Quanto ao rabino Henry Sobel, depois de desempenhar papel central no desmonte da versão oficial do suicídio de Vladimir Herzog, teve sua biografia chamuscada pelo furto de umas gravatas nos Estados Unidos. O jornalista dá o devido peso aos dois momentos. E reclama com razão: “As quatro gravatas têm sido usadas para proteger o que não pode ser protegido e esconder o que deveria ser mostrado.”
Perfis revistos e atualizados
Talvez o personagem mais coerente seja o sociólogo Florestan Fernandes. Fiel aos princípios de esquerda, o professor cassado pelo AI-5 recusou emprego no Cebrap, que abrigava opositores da ditadura militar porque a instituição era financiada pela Fundação Ford.
Embora os perfis sejam simpáticos aos personagens, Moreira Leite não esquece o contraponto. Wright tratou com ironia partidos trotskistas, Sobel nunca fez a autocrítica do episódio das gravatas e Florestan, depois da repressão chinesa na praça da Paz Celestial, escreveu que governos revolucionários têm direito à autodefesa.
O texto mais alentado, e inédito, é sobre Therezinha Zerbini, que dá título ao volume.
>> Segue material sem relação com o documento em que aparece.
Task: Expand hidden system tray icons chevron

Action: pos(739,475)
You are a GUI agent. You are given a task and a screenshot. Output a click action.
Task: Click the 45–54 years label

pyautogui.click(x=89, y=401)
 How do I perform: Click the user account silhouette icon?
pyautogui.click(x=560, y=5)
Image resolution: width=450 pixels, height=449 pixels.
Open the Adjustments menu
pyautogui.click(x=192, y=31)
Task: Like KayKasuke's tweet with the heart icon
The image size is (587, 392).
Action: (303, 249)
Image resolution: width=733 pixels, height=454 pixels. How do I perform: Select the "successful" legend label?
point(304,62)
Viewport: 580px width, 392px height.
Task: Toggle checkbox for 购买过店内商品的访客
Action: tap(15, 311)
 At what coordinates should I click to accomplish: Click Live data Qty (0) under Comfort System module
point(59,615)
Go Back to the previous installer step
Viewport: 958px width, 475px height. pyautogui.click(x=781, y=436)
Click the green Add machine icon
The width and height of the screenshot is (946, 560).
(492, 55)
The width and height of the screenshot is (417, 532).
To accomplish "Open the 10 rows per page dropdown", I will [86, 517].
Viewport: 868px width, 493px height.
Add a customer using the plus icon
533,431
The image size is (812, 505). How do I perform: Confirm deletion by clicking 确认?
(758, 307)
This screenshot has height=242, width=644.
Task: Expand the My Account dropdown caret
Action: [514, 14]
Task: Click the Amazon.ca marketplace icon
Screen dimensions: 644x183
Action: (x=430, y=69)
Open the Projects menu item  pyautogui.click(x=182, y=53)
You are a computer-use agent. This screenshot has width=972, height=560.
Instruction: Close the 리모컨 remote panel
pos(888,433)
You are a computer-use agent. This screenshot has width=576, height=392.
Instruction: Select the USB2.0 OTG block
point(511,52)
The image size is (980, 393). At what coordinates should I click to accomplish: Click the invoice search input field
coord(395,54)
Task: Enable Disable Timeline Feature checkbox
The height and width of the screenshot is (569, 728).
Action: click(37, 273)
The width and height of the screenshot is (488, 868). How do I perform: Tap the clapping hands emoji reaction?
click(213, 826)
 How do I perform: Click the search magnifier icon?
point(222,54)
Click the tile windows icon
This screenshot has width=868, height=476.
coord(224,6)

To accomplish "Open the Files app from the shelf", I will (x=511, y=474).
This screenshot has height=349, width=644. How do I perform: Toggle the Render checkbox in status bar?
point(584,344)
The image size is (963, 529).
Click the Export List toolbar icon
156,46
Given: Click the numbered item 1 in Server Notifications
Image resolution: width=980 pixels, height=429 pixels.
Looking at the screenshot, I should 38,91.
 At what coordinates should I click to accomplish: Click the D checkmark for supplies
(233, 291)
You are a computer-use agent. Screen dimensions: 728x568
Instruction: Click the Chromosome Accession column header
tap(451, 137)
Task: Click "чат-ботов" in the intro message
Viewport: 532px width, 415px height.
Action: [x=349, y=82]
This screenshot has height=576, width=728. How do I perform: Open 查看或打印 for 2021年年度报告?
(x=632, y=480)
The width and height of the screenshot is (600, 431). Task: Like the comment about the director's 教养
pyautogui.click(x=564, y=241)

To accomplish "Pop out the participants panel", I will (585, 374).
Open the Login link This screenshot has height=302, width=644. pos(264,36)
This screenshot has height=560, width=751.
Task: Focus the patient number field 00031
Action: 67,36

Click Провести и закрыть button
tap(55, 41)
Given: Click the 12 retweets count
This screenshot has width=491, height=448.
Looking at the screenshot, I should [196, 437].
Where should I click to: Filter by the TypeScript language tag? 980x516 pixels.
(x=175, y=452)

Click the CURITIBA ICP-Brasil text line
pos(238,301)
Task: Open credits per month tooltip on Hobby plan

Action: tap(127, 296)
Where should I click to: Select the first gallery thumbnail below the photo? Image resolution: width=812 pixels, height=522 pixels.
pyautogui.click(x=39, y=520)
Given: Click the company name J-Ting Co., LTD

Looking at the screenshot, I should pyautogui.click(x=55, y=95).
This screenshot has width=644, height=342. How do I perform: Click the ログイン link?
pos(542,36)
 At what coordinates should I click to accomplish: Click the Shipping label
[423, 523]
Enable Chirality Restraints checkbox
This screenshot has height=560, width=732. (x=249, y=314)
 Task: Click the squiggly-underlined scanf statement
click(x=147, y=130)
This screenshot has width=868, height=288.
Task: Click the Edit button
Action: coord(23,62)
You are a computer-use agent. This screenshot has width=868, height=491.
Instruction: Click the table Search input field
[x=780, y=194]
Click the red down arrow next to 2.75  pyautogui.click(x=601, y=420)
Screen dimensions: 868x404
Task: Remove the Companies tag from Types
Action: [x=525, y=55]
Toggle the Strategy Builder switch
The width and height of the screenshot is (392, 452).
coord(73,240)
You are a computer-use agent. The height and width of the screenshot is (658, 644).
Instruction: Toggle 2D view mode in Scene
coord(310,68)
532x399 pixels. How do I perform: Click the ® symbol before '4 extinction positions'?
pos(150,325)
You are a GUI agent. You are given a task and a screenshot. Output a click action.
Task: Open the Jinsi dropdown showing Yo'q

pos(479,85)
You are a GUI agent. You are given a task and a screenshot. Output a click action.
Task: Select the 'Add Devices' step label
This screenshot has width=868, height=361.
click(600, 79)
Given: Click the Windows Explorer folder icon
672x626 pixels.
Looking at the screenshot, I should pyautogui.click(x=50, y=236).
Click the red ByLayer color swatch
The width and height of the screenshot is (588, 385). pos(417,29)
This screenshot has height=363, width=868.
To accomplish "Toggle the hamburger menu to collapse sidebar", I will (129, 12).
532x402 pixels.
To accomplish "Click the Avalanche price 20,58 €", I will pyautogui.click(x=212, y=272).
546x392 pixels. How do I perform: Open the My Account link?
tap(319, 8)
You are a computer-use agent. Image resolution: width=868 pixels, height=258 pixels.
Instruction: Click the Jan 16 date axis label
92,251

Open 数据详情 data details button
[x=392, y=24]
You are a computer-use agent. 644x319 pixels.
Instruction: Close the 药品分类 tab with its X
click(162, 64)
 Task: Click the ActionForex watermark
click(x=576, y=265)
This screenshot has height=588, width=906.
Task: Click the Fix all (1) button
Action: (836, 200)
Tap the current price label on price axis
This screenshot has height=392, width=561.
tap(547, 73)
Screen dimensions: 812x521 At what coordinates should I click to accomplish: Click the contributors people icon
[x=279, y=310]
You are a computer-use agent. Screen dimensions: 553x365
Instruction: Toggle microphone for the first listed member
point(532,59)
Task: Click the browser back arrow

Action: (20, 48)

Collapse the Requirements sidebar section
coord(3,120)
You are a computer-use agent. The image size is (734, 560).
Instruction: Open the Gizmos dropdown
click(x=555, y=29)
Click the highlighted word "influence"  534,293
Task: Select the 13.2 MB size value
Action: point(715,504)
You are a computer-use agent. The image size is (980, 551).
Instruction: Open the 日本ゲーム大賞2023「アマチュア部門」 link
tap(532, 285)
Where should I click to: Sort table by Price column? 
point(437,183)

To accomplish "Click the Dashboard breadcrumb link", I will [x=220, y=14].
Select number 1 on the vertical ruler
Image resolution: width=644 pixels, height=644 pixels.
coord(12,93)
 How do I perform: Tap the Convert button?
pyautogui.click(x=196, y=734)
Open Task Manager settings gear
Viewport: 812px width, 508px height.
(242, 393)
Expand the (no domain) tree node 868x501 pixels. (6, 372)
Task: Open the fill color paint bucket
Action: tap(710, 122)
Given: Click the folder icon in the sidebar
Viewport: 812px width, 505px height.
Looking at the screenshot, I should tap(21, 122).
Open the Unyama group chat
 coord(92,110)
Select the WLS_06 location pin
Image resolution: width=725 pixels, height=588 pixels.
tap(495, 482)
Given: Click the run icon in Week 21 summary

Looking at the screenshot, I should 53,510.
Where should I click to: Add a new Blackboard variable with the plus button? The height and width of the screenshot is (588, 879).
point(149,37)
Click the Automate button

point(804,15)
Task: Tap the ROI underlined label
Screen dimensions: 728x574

Mulher do único general que foi contra o golpe de 1964, Therezinha enfrentou a ditadura, colocando sua casa à disposição dos opositores do regime. Presa por oito meses, no mesmo cárcere em que esteve Dilma Rousseff, Therezinha seria pioneira da campanha da anistia.
Os perfis foram, em sua maioria, publicados em veículos em que o jornalista trabalhou nas últimas décadas. Revistos e atualizados para o livro, no entanto, formam um conjunto coeso.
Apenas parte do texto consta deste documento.